UK economy bouncing back stronger than expected amid savings boom
Britain’s recovery during the second half of last year was stronger than first estimated, according to official figures that also showed that households put away more money in savings accounts than previous data suggested.
In a series of revisions to its data covering the Covid-19 pandemic, the Office for National Statistics (ONS) said the economy expanded by 16.9% and 1.3% in the third and fourth quarters of 2020 respectively. This marked steep increases on initial estimates of 16.1% and 1%.
Analysts said the more robust recovery than first pencilled in by the ONS gave hope for a broader expansion during 2021 as the economy gained momentum.

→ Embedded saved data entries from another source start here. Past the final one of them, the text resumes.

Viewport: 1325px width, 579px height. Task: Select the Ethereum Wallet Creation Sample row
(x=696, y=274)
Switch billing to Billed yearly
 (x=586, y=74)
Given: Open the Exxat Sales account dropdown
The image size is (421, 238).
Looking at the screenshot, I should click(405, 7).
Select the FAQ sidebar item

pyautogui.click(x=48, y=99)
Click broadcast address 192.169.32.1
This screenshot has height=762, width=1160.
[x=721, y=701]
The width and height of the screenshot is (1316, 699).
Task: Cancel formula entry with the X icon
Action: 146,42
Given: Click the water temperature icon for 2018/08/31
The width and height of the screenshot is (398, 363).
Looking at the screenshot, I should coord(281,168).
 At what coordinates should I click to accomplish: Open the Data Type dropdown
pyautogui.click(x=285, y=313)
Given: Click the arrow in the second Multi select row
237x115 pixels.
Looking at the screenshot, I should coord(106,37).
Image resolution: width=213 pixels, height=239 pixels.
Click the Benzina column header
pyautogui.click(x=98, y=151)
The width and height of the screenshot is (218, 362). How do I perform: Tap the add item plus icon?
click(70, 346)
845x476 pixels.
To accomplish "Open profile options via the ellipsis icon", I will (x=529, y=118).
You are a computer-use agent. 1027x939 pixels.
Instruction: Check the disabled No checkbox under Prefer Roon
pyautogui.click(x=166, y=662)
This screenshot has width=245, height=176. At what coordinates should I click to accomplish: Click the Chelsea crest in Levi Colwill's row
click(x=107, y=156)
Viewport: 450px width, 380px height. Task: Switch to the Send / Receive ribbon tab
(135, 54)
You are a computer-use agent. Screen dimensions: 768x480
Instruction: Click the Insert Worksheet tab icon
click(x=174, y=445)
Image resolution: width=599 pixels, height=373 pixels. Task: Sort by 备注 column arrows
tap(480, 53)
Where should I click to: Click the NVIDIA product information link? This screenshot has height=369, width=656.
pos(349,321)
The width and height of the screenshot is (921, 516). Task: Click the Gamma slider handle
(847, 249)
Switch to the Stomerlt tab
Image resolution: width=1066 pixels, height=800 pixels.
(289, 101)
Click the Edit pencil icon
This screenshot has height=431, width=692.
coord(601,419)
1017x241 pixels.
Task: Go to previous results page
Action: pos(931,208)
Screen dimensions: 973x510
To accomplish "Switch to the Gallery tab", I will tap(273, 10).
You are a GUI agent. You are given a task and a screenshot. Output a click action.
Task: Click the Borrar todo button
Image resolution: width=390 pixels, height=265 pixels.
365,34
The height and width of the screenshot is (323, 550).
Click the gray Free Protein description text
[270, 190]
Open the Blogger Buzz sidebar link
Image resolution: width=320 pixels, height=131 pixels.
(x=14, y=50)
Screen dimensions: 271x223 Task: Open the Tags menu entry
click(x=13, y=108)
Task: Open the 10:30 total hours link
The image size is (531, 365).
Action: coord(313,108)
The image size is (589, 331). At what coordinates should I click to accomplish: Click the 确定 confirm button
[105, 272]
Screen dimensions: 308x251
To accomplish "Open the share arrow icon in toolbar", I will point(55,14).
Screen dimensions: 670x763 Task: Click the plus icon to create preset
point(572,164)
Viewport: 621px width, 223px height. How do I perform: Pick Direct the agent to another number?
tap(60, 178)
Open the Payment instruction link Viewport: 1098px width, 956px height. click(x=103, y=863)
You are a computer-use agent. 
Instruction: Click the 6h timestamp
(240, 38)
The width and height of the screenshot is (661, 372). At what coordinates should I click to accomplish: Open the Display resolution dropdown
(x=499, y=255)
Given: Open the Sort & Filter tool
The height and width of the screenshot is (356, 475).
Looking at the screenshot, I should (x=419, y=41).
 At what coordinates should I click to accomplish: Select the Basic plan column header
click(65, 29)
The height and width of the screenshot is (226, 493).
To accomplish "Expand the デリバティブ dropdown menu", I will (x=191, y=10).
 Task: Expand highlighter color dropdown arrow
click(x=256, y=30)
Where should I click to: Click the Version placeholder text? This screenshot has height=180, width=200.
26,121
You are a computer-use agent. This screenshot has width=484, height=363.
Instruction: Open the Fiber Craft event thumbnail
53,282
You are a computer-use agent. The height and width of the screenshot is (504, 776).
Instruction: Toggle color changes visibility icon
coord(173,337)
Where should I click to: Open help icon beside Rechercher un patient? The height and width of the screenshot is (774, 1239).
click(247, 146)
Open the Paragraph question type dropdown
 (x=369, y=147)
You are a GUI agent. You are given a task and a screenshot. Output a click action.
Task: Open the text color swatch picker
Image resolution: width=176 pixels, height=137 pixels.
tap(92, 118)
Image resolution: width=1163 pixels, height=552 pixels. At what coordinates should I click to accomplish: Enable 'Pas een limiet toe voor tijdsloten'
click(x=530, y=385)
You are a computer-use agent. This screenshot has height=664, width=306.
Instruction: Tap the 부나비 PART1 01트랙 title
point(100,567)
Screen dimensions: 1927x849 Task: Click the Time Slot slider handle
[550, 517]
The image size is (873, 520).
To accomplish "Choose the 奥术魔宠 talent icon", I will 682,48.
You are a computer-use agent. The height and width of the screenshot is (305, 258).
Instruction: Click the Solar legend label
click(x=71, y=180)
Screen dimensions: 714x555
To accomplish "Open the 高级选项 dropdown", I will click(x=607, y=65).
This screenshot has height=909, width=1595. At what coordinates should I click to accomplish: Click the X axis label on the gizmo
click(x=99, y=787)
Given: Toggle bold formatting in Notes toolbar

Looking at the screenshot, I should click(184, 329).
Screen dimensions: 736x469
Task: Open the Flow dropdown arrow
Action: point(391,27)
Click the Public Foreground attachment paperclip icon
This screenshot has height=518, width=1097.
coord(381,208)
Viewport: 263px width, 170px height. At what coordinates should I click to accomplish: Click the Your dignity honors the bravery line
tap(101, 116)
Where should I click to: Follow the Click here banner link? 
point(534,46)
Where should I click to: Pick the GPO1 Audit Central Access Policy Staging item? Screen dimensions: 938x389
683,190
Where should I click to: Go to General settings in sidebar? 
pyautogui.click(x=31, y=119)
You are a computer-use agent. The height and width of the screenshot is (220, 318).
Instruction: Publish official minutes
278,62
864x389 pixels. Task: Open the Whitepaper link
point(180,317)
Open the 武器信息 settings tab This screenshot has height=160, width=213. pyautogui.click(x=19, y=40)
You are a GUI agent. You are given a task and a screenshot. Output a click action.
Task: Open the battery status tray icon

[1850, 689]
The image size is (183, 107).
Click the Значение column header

However, the ONS contrasted the improved picture for the second half of 2020 with a deeper recession over the first and second quarters.
Gross domestic product (GDP), a measure of the size of the economy, shrank by even more than first forecast between April and June, plummeting by 19.5% against the 19% initial estimate.
Over the year, the UK’s GDP fell by 9.8% against the 9.9% initially estimated, which was still the worst annual performance for more than 300 years.
Disposable incomes were flat over the year, rising by just 0.1% after being adjusted for inflation to keep average household spending power flat. But the lack of things to spend money on meant many households accumulated a level of savings that the ONS said was higher than it had previously expected.
The saving rate, which is cash saved as a share of disposable income, increased from 14.3% in the third quarter of 2020 to 16.1% in the fourth quarter.
Philip Shaw, an economist at the investment firm Investec, said: “Our estimate of excess or pent-up savings now stands at £121bn, equivalent to close to 10% of total household consumption in cash terms last year.”
Business surveys from the Institute for Directors (IoD) and the British Chambers of Commerce (BCC) showed that most small and medium-sized business owners expected growth to accelerate during the year as consumers returned to high streets and face-to-face contact resumed.
The IoD said businesses were beginning to hire more staff after optimism increased to its highest level since the 2019 general election. It added that difficulties with new trading terms with the EU was “a top factor having a negative impact on business”.
The BCC warned that while there were increasing levels of confidence among its members, a large number of firms had suffered higher debts and a loss of cashflow during the third lockdown that would hamper their recovery.
Last year’s 9.8% drop in GDP marked the steepest fall since official records began, while historical figures from the Bank of England suggest it was the biggest contraction since the Great Frost of 1709.
It would take only a small revision for the recession triggered by the pandemic to be milder than the next worst period in 1921, when the collapse in income after the first world war wiped 9.7% off GDP.
But the ONS said its GDP estimates were subject to more uncertainty than usual and likely to have larger-than-normal revisions owing to the challenges of collecting data in the pandemic.